From the outset, the Politecnico's (the commissioner of the work) firm intention was to operate a targeted action of re-functionalisation of the existing building, by means of a philological approach capable of restoring the steel structure, now compromised, avoiding soil consumption and grafting new contemporary functions into an area that is today fragile and environmentally precious, so as to restore lifeblood and economy to a monument of the collective imagination, projecting it into the future. "The history of Bovisa," Faroldi continues, "coincides with that of its gasometers. Creating a perspective of contemporaneity and functional revisitation subtends the will to provide the city with the survival and physical and social regeneration of one of the most significant and exciting parts of the Milanese urban fabric'.
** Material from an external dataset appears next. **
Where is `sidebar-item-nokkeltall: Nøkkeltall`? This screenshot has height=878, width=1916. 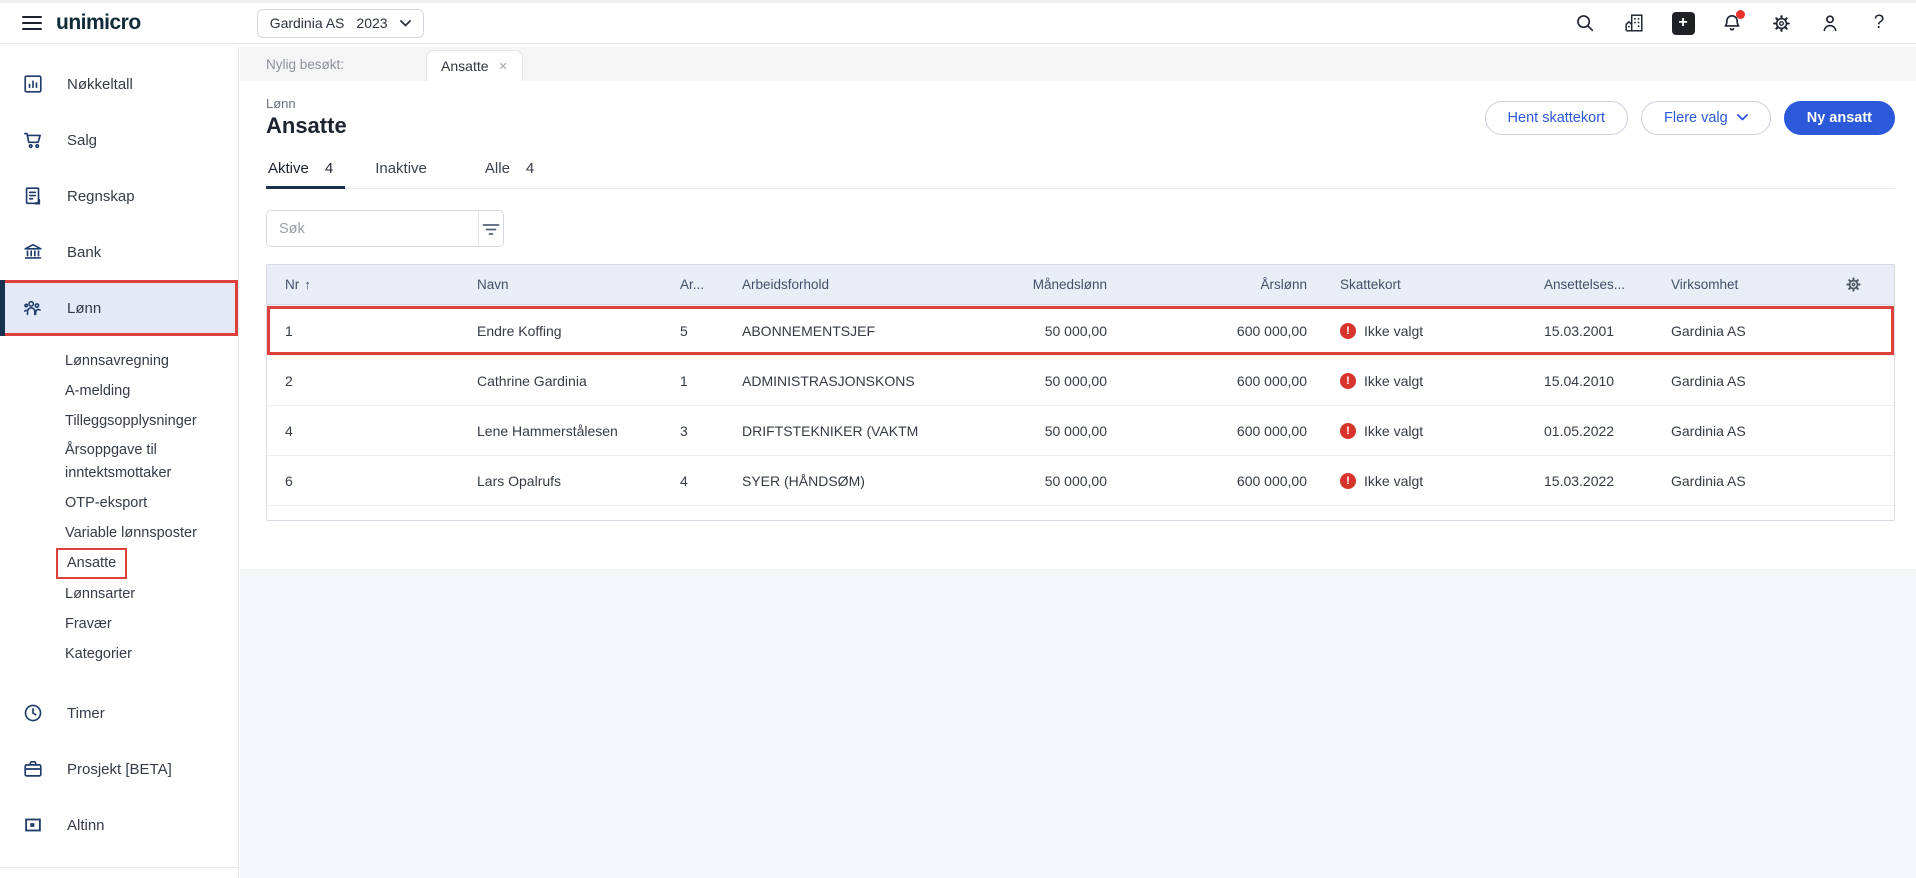 sidebar-item-nokkeltall: Nøkkeltall is located at coordinates (119, 84).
Gasometre 2, together with Gasometre 1, which is also being restored without being dismantled, is part of a broader project for the Politecnico's Bovisa-Goccia campus, which envisages the construction of several volumes, including residential housing for students, according to the master plan designed by the Renzo Piano Building Workshop, as well as the regeneration of the park area in which more than 16,000 trees will be planted, cycle and pedestrian paths will be created and the interconnection with the Bovisa and Villapizzone railway stations will be renewed.

At Gasometer 2, as mentioned, a 19,000 square metre building will be constructed with nine floors of offices, laboratories and start-up spaces. Gasometer 1, on the other hand, will host sports functions. The project, co-financed by the Politecnico and the Region, is worth about 50 million euro and is scheduled to be completed by 2025. The works, supervised by the Superintendency, which has authorised them, were entrusted to Conscoop and Consorzio Integra and to the contractors CMSA and Formula Servizi, while the project, developed in the final phase on the RMBW concept by architect Paolo Bodega, Milan Ingegneria and Betaprogetti, was engineered and brought to the executive phase by Mate, one of the top 15 architecture studios in Italy in terms of business volume, with offices in Bologna, Milan and the province of Treviso. "The disassembly and reassembly of an existing gasometer is a world first," comment Maurizio Pavani and Carlo Pirola, design managers for Mate. The difficulty lies in several aspects, starting with the disassembly process entrusted to the specialised company Sacif, a phase in which it was necessary to prevent the risk of portions of the structure collapsing. In addition, the original structure is built with the same technology as the Milan Central Station, i.e. with nailing of overlapping sheets, as was in use at the time of construction. Where not yet replaced, all the original nodes will be restored. The pylons, which have been taken to the factory for sandblasting, galvanising and painting, have been numbered and will be repositioned in about four months' time. In the meantime, the scaffolding for the restoration of Gasometer 2 is being erected and work on strengthening the foundations and creating an underground volume will begin. "Finally," they continue from Mate, "the aluminium and curved glass mock-up of the future façade has been realised. All the construction site phases are documented by the Polytechnic by Marco Introini's shots, to keep alive the memory not only of the building but of the processes that are leading to the transformation of the area. A sign of how in respect of history the territory can and must be renewed.